GIVEN TEXT:
***
Gloria Victis is a short story written by Eliza Orzeszkowa, a Polish novelist and a leading writer of the Positivism in Poland. Gloria Victis was published in 1910 in a book of short stories with the same title, as one of the stories in the collection.

==Historical background==
The year in which the story was written – 1908 – was the 45th anniversary of the Polish January Uprising against the Russian Empire. Therefore, Gloria Victis is perceived as a tribute to the fallen and to all the people who fought for independent Poland. Because of the revolution in Russia and the cease of censorship resulting from it, Orzeszkowa was able to write Gloria Victis without using superfluous metaphors, so that it could be easily understood.

==Summary==
The story, which tackles the problem of the January Uprising, is narrated by nature (wind, trees and flowers).
It all begins with wind, which after 100 years of travelling around the world came to see his old friends at a glade by the forest. When he reached them, they told him that he missed an important event. When he heard that, he started strolling around the place. He felt the smell of blood and heard the echoes of the killed. After that he asked his friends about the reason of all this and they told him about the uprising.
One day a division of insurgents arrived at the glade and set a camp there. They were young people who were proud to fight for their homeland. The leader of the division was Romuald Traugutt – a heroic Polish general who was executed for actions connected with the retrieving of Polish independence. The trees liked few of the insurgents and the biggest attention was given to Maryś and Jagmin. Maryś lived nearby and was known to the trees. He had a sister – Anielka and Jagmin was his friend. Before the uprising Jagmin and Anielka became very close to each other and the day when the boys decided to join the uprising was one of the saddest in the life of Anielka.
The battles began and the insurgents were winning. Their victory didn't last long and the camp was finally attacked by the Russians. The insurgents were fighting hard, but the enemy was too strong. Maryś and Jagmin died. The first one because of the wound he received, the second one because he got shot when trying to help Maryś.
This place was forgotten by everyone and only once the mass grave was visited. It was Anielka who came to see the place where her loved ones died and after a short visit she left the glade never to return.
The wind was weeping for almost all the story, but when the flowers finished the story it left the glade screaming – "Gloria victis!".

==The Title==
"Gloria victis" is a phrase strictly connected with the plot and means "Glory to the vanquished". It is the opposite of the Latin phrase "Vae victis" – "woe to the vanquished".
***
MATERIAL PROVIDED:
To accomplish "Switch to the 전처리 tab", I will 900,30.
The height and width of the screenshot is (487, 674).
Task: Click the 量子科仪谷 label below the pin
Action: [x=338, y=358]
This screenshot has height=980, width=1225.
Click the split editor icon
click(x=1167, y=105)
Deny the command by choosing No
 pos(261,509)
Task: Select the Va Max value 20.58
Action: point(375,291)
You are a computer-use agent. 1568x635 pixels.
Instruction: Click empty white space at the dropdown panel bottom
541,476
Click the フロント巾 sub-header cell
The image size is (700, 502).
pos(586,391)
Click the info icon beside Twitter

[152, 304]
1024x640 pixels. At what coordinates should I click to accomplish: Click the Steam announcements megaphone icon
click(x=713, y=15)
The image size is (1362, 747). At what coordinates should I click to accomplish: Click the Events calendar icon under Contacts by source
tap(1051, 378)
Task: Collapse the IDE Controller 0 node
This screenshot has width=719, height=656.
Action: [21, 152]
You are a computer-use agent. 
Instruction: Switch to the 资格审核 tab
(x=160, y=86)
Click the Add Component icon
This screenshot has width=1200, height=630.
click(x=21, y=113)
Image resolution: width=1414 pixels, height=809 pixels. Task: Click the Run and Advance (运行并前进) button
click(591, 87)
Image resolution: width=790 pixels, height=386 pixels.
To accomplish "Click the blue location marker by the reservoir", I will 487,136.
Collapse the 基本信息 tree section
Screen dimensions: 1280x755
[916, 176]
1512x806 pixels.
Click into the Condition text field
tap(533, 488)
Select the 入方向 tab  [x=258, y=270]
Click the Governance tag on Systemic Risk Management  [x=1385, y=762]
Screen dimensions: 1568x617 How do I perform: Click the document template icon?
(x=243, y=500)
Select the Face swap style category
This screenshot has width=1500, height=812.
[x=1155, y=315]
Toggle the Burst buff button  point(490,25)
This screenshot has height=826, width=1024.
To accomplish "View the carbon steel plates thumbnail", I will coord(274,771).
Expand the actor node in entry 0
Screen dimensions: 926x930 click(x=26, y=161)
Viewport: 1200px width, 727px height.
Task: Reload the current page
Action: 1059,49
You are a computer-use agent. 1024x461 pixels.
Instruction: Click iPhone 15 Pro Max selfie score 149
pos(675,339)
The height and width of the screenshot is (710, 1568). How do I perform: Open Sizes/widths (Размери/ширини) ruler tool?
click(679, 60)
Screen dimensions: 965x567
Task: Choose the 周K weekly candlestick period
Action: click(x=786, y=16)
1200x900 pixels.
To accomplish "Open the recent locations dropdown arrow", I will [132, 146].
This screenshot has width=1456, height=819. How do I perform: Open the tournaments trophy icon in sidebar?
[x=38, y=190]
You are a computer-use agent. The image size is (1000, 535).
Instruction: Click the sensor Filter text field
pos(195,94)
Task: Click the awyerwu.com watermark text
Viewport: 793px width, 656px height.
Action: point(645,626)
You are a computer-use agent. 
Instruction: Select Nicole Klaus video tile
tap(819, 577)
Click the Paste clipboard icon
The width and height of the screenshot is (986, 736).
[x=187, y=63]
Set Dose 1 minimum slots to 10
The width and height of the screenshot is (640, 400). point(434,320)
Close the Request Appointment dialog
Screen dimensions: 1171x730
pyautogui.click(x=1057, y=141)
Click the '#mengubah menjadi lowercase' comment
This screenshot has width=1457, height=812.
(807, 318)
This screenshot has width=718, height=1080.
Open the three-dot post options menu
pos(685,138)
***
PARTS OF THE EXERCISE:
a) Answer these from the text on Gloria Victis:
(i) In what year was the story written?
(ii) What narrates the story?
(iii) What does the phrase "Gloria victis" mean?
b) Retype a passage of the text on Gloria Victis word for word, beginning at the words "It all begins" and stopping after "about the uprising.".
The material has no connection to the text on Gloria Victis.

ANSWERS PROVIDED:
a)
(i) 1908
(ii) Nature: the wind, trees and flowers
(iii) "Glory to the vanquished"

b)
It all begins with wind, which after 100 years of travelling around the world came to see his old friends at a glade by the forest. When he reached them, they told him that he missed an important event. When he heard that, he started strolling around the place. He felt the smell of blood and heard the echoes of the killed. After that he asked his friends about the reason of all this and they told him about the uprising.